Data for analysis.
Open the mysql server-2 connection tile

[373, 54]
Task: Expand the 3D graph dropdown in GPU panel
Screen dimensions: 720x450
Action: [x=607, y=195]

What you have to do. Retype only the lines running from the line with "Task: Expand the" to the end of the listing, including both of those lines.

Answer to this problem.
Task: Expand the 3D graph dropdown in GPU panel
Screen dimensions: 720x450
Action: [x=607, y=195]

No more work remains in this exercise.